Re: Militant Atheism

Posted: Wed May 25, 2011 8:33 am
by stahrwe
Dexter wrote:
stahrwe wrote:Do we want to compare numbers of people killed by 'christians' verses atheists?

Atheists
Pol Pott
Joseph Stalin
Mao


No Hitler? My history is a bit hazy, but I'm pretty sure he went on a killing spree after reading Dawkins.


WOW, your history is not Hazy it is, well, I could use an expletive but I won't.

First, Dawkins was not on Hitler's reading list as I don't believe he had published anything yet.

Second, I was listing atheists. Whatever Hitler was, I don't believe he was an atheist. More likely he was an astrotheologist of some kind.

Re: Militant Atheism

Posted: Wed May 25, 2011 9:45 am
by Randall R. Young
Robert Tulip wrote:Your suggestion, Randall, that atheism needs a mythology, appears to be a paradox, given the antinomy of myth and logic.
???
I don't believe I was suggesting that! What I meant was that the world could turn out some actual militant atheists, thereby making the myth into a reality.

Re: Militant Atheism

Posted: Wed May 25, 2011 9:53 am
by Randall R. Young
stahrwe wrote:First, Dawkins was not on Hitler's reading list as I don't believe he had published anything yet.

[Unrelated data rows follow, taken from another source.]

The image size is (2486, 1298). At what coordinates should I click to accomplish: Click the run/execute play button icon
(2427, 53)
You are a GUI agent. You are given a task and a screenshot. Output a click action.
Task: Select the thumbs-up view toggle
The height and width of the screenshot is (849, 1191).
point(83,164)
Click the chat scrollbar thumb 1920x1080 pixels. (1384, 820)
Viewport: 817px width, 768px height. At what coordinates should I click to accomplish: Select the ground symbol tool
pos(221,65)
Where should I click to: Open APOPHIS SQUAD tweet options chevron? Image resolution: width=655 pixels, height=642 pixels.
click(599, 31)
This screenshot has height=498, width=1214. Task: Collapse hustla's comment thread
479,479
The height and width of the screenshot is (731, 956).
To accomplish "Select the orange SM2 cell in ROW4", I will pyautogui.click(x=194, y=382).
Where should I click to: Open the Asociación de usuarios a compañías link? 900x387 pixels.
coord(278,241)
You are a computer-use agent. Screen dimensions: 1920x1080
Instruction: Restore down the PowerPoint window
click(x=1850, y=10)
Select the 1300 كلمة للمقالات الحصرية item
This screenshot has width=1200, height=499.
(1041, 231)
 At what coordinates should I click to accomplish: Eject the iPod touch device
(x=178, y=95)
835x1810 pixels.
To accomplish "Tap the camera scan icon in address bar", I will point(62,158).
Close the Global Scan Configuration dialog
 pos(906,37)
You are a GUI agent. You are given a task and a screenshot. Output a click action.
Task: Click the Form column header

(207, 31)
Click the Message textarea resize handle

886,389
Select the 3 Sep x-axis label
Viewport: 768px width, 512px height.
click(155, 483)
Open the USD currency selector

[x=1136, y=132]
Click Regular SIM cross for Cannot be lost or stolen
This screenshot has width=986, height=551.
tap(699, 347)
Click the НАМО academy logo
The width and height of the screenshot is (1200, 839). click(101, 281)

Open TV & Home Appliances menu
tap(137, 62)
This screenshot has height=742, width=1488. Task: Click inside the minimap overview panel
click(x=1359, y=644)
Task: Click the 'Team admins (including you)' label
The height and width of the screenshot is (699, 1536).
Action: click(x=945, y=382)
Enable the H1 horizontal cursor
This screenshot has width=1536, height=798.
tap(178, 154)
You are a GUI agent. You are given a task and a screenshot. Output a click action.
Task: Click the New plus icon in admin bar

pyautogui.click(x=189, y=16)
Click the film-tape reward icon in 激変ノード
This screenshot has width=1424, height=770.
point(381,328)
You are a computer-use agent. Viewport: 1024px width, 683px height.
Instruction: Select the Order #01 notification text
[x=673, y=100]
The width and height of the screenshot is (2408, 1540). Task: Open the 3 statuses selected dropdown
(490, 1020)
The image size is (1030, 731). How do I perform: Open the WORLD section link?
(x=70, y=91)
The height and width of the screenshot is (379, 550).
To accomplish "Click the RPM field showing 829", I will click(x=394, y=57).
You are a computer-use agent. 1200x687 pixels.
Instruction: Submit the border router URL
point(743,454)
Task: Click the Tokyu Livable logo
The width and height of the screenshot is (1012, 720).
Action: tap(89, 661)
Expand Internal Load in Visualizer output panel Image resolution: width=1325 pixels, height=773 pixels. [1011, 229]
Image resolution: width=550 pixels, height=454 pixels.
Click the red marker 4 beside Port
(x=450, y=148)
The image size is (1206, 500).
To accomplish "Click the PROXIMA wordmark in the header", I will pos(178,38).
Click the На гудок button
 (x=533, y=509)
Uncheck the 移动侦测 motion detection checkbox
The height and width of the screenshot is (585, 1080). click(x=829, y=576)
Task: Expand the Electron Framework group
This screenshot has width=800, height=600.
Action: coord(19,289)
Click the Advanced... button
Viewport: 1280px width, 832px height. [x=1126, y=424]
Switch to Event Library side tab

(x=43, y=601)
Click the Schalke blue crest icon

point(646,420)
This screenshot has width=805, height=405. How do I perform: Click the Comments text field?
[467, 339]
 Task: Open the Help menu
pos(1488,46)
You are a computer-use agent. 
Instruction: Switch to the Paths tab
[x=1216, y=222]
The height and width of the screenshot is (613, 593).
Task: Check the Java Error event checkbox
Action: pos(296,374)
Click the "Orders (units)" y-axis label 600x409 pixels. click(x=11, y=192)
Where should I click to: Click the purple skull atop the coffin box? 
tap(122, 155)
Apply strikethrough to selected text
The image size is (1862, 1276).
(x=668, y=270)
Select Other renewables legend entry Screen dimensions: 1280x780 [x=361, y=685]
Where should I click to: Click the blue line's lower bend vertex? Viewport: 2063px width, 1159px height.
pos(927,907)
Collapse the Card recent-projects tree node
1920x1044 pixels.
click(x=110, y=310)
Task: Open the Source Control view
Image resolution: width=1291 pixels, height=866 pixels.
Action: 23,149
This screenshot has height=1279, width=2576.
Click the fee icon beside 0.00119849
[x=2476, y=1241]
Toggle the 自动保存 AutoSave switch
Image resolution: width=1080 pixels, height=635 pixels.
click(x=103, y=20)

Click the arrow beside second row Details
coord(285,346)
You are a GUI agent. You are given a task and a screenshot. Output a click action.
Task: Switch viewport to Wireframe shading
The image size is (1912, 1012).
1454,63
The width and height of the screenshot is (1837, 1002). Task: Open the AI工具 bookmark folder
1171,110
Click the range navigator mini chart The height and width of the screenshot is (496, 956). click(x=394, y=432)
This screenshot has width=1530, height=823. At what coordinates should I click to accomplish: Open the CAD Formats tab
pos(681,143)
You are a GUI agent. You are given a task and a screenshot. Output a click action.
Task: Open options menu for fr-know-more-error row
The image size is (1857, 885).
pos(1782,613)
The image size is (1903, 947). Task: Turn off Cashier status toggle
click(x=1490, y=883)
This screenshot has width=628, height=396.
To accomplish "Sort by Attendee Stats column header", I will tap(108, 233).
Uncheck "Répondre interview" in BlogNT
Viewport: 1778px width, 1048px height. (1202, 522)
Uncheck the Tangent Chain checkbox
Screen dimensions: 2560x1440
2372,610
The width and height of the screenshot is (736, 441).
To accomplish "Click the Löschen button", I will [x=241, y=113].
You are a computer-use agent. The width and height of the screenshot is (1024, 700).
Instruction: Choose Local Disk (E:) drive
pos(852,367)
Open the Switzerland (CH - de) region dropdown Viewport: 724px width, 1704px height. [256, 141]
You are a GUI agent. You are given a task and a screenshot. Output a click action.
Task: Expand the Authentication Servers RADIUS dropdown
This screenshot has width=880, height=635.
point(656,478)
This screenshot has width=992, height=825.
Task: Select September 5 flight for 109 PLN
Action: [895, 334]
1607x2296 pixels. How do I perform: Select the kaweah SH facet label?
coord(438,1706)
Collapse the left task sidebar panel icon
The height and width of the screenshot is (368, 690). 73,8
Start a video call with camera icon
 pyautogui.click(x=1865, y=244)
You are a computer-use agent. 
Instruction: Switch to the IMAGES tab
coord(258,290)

Second, I was listing atheists. Whatever Hitler was, I don't believe he was an atheist. More likely he was an astrotheologist of some kind.
A) I think your sarcasm detector is turned off.

B) It is interesting that you take all these other mass murderers at face value, but not Hitler. Hitler was quite clear about his Christian beliefs. Why don't you believe him? Could it be that you are applying a double standard?